- David Mitchell Cloud Atlas
I stand on my porch and watch, waiting, partially hidden. Cars speed by, eyes forward, hands gripping the wheel. They rarely slow as they near the turn and seem blind to the cascade of blue tumbling down the porch column and into the hollies. I imagine they see my garden as I see sports statistics, a confusing array of digits betrayed into a meaningless blob by the angles and lines that form the numbers.

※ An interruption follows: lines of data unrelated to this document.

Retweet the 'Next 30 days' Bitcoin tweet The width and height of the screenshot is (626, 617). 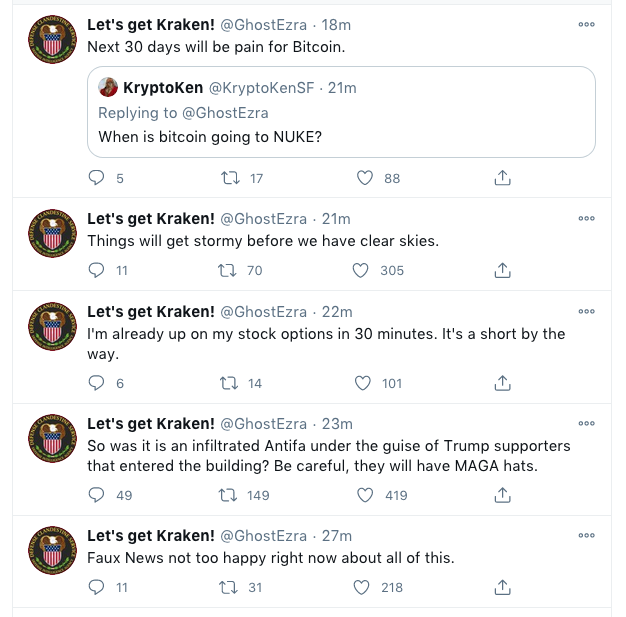tap(229, 178)
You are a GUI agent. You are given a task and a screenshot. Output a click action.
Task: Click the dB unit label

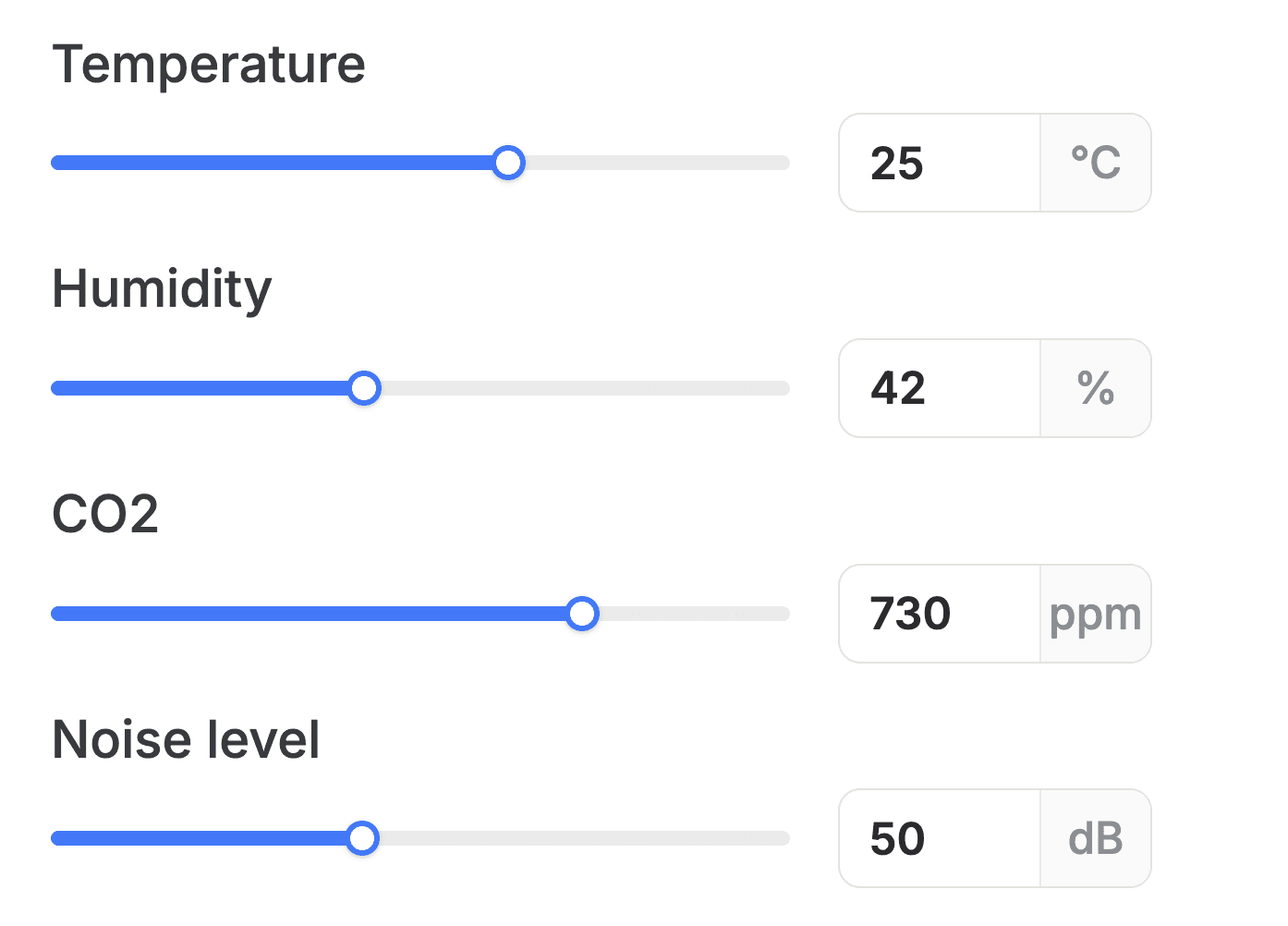pos(1096,838)
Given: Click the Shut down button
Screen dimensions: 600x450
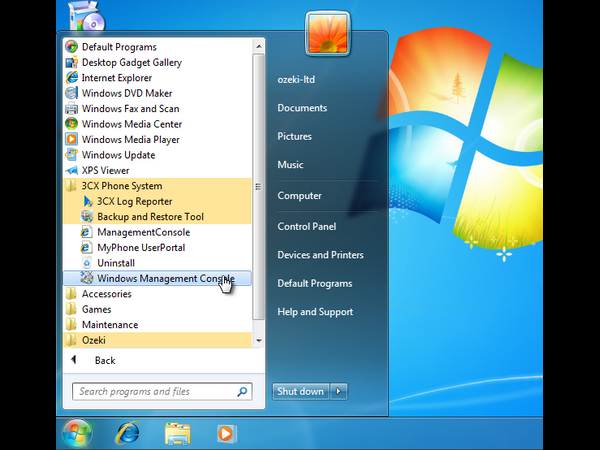Looking at the screenshot, I should (x=300, y=391).
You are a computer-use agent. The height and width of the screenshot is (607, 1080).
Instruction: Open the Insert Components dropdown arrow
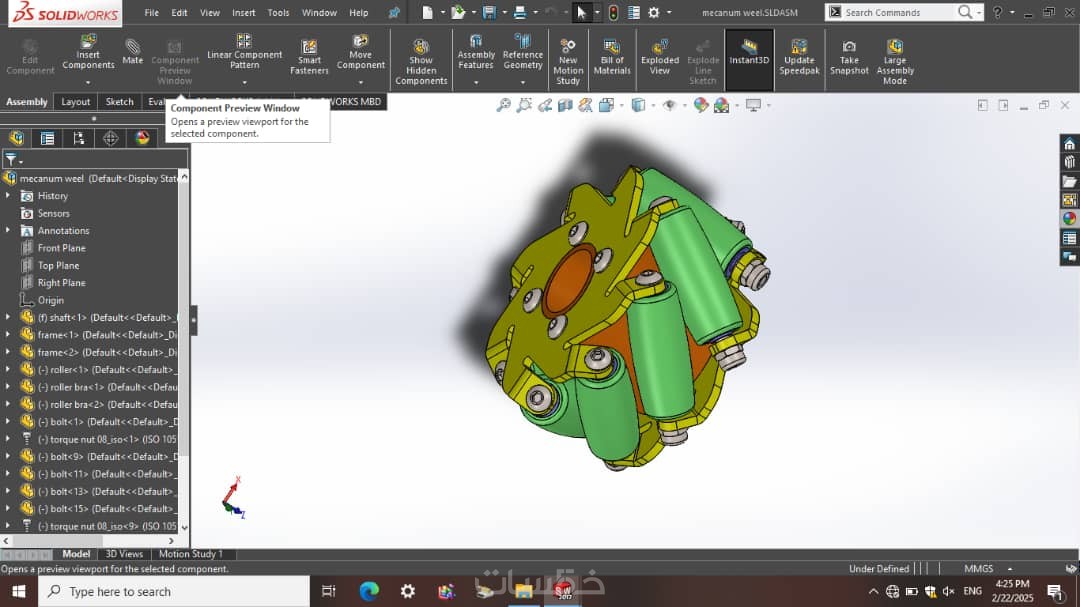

I did not have to let the clematis grow. It would have been easier to rip it from the hard soil and simply let the shrubs fill the space. The pocket of soil between the porch and walkway is heavy and dry, the soil rolling into a ball before crumbling at the edges. Rich with foliage every spring, the vine hung like kindling by summer, so many small twigs and desiccated leaves to remind me of my folly. Water poured at its base ran in rivulets towards the hollies and onto the walkway, if it was even poured at all and I began to wonder why I refused to let it die. Its beauty was that of youth, ephemeral and seductive, but quickly turned hard, like a bitter wife with nothing to offer.
It was a small thing to build the compost dam that held the water and to tell myself that the effort wouldn't be wasted. Supple green shoots shot from the base, twining around the older canes and onto the support netting. It was an even smaller thought to add the soaker hose, a quick bing in the daily chorus that occupies my brain.
A car slows briefly and I see the drivers gaze stop at the clematis. I want to knock on her window and explain that my garden is a gift of beauty, requiring nothing more than a glance, but I don't. I stand frozen, watching as she drives away. It would have been easy to dig up the clematis, heave it into the trash with my other plant failures, and ignore my role in its death. I do not owe my neighborhood flowers but it is all I can offer.
Clematis grow best in moist, rich soil with morning sun and afternoon shade. These pictures make the flowers look purple because of the lighting, but they are actually a very intense blue. A mason bee house is hung above the clematis. Mason bees are stingless native bees that can pollinate more plants than honey bees.